▶ SET TASK: Copy out everything in the material from the line containing "Click the three-dot handle at right edge" down to the end, leaving the pictures out of your answer.

▶ STORED RECORDS:
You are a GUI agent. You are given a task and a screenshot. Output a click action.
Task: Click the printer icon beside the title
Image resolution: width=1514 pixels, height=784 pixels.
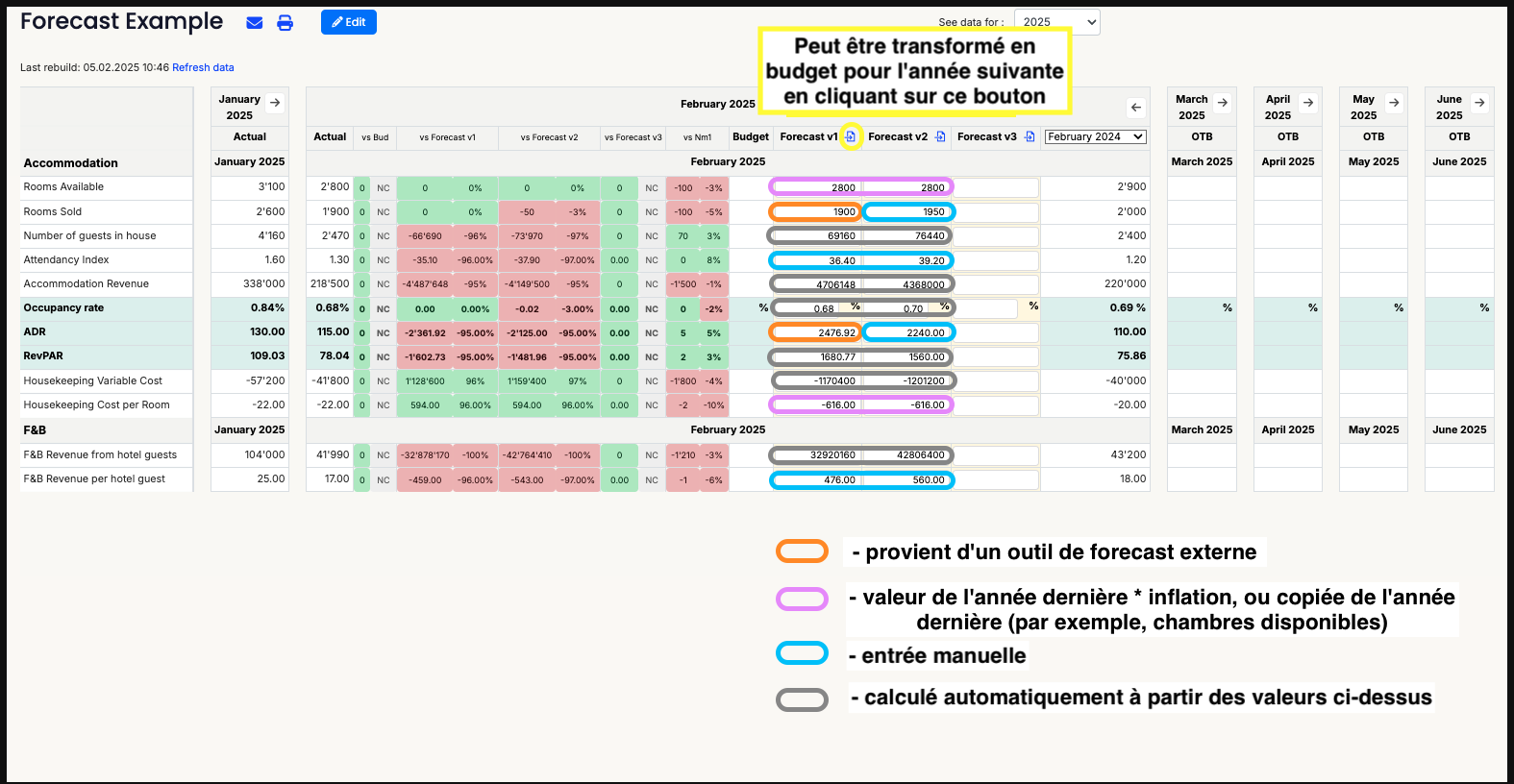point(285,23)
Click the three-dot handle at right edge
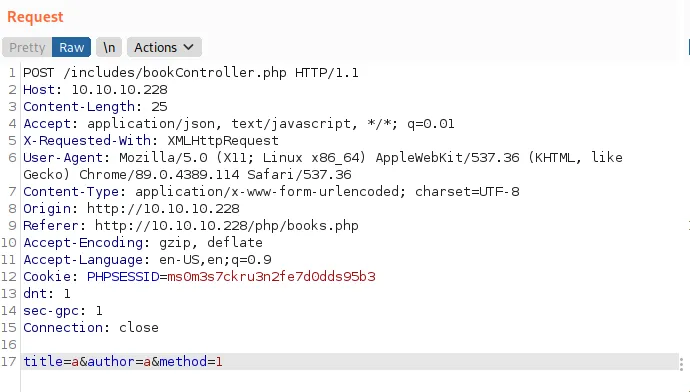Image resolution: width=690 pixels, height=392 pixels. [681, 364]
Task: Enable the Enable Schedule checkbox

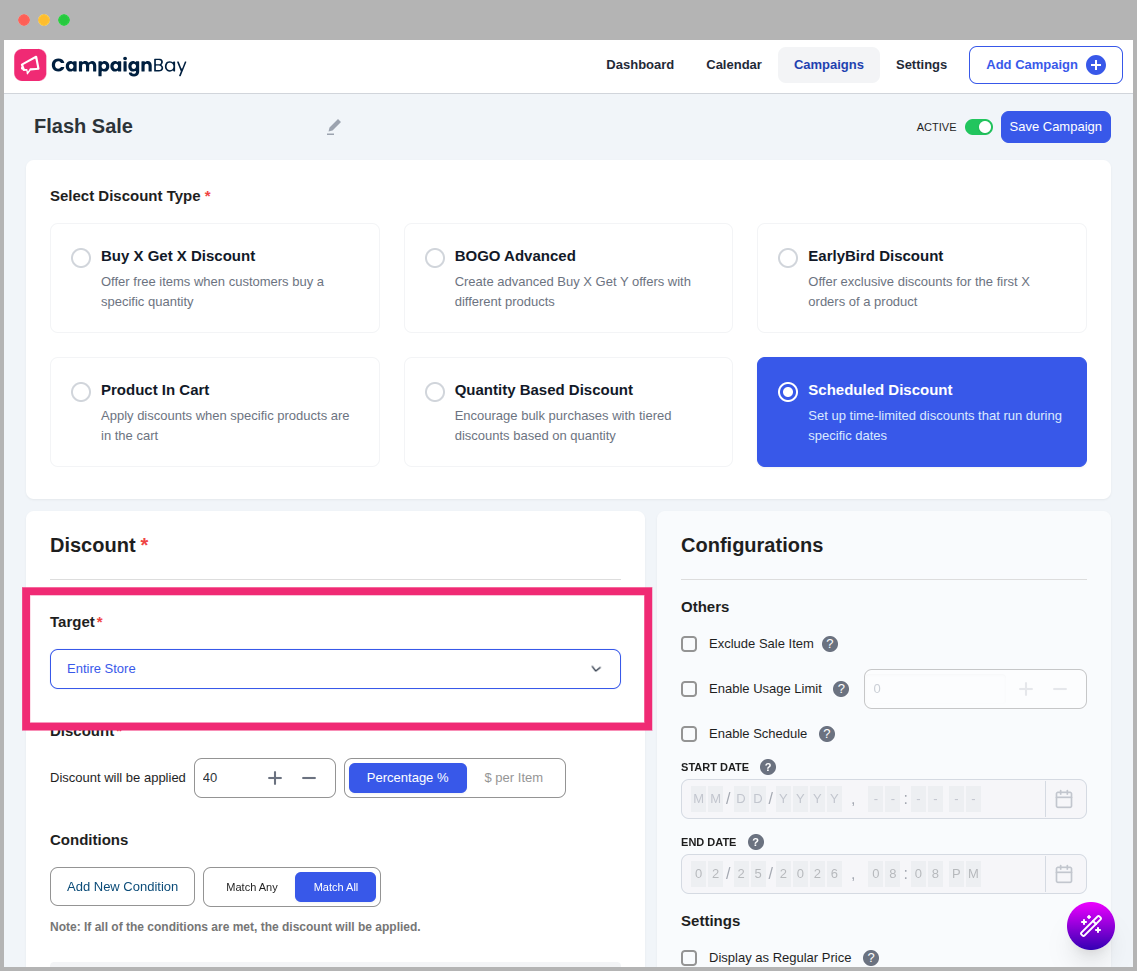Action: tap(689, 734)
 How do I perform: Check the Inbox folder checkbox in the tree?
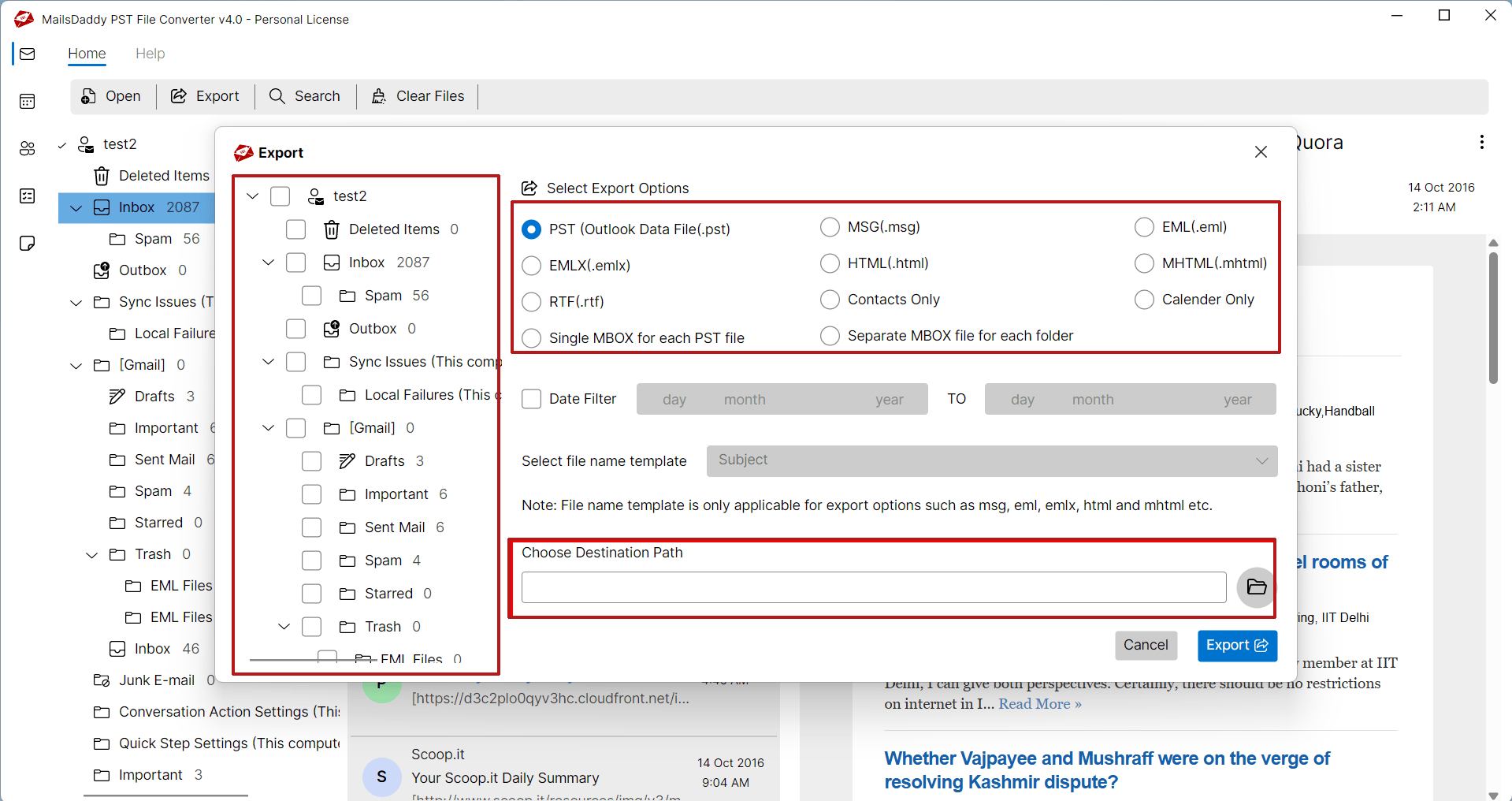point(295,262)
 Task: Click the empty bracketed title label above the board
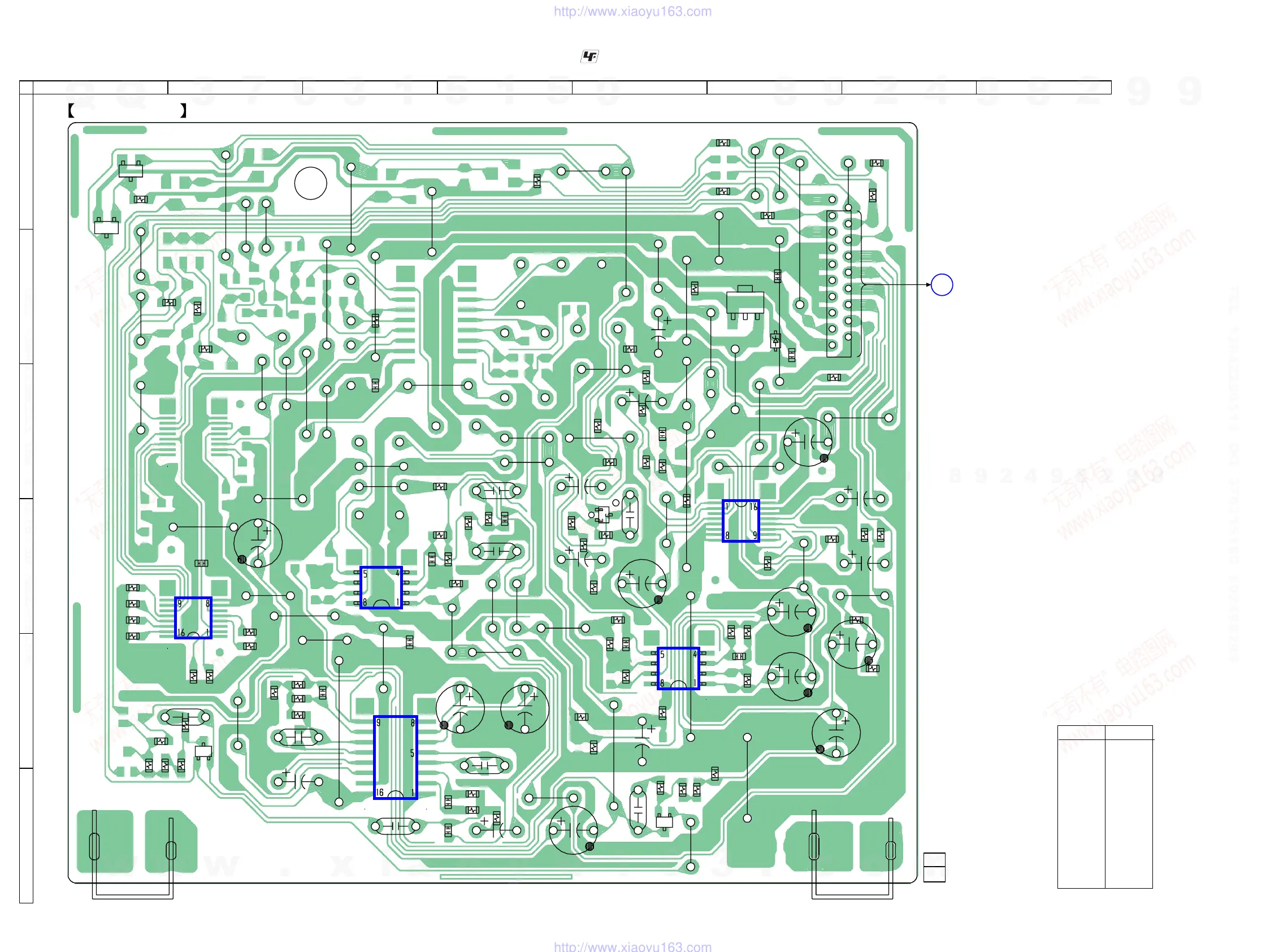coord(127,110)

▶ SOLUTION:
Click the three-dot handle at right edge
Image resolution: width=690 pixels, height=392 pixels. [681, 364]
Task: Enable the Enable Schedule checkbox

Action: tap(689, 734)
 How do I perform: Check the Inbox folder checkbox in the tree?
point(295,262)
 Task: Click the empty bracketed title label above the board
coord(127,110)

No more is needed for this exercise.